= GIVEN TEXT =
┏━━
Angiostrongylus cantonensis, the rat lungworm, is the most common cause of eosinophilic meningitis worldwide. Rats are the definitive host. Human infection follows ingestion of third-stage larvae in raw or undercooked intermediate hosts such as snails and slugs, or transport hosts such as freshwater prawns, frogs, and fish. Most cases are sporadic, but clusters have been reported, including clusters related to consumption of lettuce contaminated with intermediate or transport hosts. Even though most infections have been described in Southeast Asia, the South Pacific, and Taiwan, shipboard travel of infected rats has spread the parasite to Madagascar, Africa, the Caribbean, and most recently Australia and North America. Larvae penetrate the vasculature of the intestinal tract and migrate to the meninges, where they usually die but induce eosinophilic aseptic meningitis. Patients present 2-35 days after ingestion of larvae with severe headache, neck pain or nuchal rigidity, hyperesthesias and paresthesias (often migrating), fatigue, fever, rash, pruritus, nausea, and vomiting. Neurologic involvement varies from asymptomatic to paresthesias, severe pain, weakness, and focal neurologic findings such as cranial nerve palsies. Symptoms can last for several weeks to months, especially headache. Coma and death from hydrocephalus occur rarely in heavy infections. Peripheral blood eosinophilia is not always present on initial examination but peaks about 5 wk after exposure, often when symptoms are improving. Cerebrospinal fluid (CSF) analysis reveals pleocytosis with >10% eosinophils in more than half of patients, with mildly elevated protein, a normal glucose level, and an elevated opening pressure. Head CT or MRI is usually unremarkable. The diagnosis is established clinically with supporting travel and diet history. A sensitive and specific enzyme-linked immunosorbent assay (ELISA) is available on a limited basis from the Centers for Disease Control and Prevention (CDC) for testing CSF or serum.
┗━━
= REQUIRED TASKS =
1. Do these statements agree with the rat lungworm text? Answer yes or no for each, and quote the words from the text that decide it.
(a) Rats are the definitive host of Angiostrongylus cantonensis.
(b) Head CT or MRI usually shows abnormal findings.
(c) Peripheral blood eosinophilia is always present on initial examination.
2. Could you pick up the rat lungworm text after its last sentence and carry it on?
The items that come after this text have nothing to do with the tasks on it.

= RECORDS PROVIDED =
┏━━
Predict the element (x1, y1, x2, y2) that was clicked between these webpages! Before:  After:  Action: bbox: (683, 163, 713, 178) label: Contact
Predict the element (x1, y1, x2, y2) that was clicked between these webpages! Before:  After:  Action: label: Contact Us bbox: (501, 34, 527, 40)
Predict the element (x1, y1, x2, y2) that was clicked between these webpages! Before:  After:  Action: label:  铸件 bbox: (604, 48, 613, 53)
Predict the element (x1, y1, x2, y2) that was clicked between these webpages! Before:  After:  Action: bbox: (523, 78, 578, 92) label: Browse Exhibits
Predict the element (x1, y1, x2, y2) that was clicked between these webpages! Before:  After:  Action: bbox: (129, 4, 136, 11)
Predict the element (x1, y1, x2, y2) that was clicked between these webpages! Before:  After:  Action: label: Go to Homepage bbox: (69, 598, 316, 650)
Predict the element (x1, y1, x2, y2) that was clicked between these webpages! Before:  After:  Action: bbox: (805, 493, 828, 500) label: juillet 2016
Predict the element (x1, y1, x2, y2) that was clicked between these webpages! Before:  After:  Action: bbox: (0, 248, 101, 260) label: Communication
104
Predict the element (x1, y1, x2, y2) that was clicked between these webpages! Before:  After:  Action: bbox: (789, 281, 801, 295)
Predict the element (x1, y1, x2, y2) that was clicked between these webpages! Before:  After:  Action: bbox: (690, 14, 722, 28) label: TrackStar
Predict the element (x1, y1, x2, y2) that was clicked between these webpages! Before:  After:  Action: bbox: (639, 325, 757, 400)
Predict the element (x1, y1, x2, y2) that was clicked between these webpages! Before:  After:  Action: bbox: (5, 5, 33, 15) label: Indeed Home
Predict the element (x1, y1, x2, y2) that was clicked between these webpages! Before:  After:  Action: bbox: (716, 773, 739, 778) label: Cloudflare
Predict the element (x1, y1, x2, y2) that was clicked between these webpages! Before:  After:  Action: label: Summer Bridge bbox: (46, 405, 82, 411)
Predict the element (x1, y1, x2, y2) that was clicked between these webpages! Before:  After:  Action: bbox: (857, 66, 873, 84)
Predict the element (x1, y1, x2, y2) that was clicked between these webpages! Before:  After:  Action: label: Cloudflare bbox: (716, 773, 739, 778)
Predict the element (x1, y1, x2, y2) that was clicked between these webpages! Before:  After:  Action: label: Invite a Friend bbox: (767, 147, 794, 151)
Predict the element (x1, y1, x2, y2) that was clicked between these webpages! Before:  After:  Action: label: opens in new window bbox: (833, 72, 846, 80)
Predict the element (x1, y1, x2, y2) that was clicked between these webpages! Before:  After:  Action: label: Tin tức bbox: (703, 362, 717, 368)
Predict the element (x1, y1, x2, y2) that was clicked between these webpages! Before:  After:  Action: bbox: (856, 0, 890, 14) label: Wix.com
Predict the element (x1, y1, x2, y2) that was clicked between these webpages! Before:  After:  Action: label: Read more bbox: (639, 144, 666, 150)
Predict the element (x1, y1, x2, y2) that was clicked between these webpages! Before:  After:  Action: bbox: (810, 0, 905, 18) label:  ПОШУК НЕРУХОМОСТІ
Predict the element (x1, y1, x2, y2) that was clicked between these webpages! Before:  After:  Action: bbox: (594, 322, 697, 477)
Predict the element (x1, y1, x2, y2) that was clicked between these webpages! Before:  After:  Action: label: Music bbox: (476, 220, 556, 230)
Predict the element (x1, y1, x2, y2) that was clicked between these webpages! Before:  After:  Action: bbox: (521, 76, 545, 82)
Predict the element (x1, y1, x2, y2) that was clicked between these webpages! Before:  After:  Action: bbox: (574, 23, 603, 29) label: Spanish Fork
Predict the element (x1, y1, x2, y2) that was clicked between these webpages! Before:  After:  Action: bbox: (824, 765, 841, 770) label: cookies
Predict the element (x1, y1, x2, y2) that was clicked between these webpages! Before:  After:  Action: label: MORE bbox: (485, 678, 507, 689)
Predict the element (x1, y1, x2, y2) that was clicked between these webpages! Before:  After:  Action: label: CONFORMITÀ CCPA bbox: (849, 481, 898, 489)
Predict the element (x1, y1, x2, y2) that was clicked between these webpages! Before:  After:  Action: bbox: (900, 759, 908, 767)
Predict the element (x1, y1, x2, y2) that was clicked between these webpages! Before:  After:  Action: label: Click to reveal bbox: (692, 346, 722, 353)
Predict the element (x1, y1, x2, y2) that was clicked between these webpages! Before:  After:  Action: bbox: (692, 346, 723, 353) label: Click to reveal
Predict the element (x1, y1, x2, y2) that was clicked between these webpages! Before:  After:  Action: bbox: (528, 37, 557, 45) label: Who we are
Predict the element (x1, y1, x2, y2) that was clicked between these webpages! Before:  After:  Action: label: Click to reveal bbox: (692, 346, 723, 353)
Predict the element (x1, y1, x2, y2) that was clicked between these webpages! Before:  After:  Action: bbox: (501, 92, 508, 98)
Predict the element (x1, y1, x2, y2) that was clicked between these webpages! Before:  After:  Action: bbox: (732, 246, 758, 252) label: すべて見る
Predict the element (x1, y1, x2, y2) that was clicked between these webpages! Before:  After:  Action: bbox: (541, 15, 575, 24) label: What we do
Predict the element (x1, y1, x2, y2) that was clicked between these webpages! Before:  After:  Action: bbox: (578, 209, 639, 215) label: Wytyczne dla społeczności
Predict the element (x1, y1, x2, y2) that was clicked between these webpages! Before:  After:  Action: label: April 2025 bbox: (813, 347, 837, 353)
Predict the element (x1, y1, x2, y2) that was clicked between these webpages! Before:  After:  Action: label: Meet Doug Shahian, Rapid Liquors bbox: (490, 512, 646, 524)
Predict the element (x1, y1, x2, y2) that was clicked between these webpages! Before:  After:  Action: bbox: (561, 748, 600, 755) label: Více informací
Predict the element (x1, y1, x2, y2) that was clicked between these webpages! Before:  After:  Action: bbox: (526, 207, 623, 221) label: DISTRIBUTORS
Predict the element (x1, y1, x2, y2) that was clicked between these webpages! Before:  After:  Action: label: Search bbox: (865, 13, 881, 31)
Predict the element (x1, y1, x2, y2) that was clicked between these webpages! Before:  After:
┗━━
= ANSWERS PROVIDED =
1.
(a) Yes: "Rats are the definitive host."
(b) No: "Head CT or MRI is usually unremarkable."
(c) No: "Peripheral blood eosinophilia is not always present on initial examination"

2.
Treatment is primarily supportive because the majority of infections are mild, and most patients recover within 2 mo without neurologic sequelae. Analgesics should be given for headache. Careful, repeated lumbar punctures should be performed to relieve hydrocephalus. Anthelmintic drugs have not been shown to influence the outcome and may exacerbate neurologic symptoms. The use of corticosteroids may shorten the duration of persistent and severe headaches. There is a higher incidence of permanent neurologic sequelae and mortality among children than among adults. Infection can be avoided by not eating raw or undercooked crabs, prawns, or snails.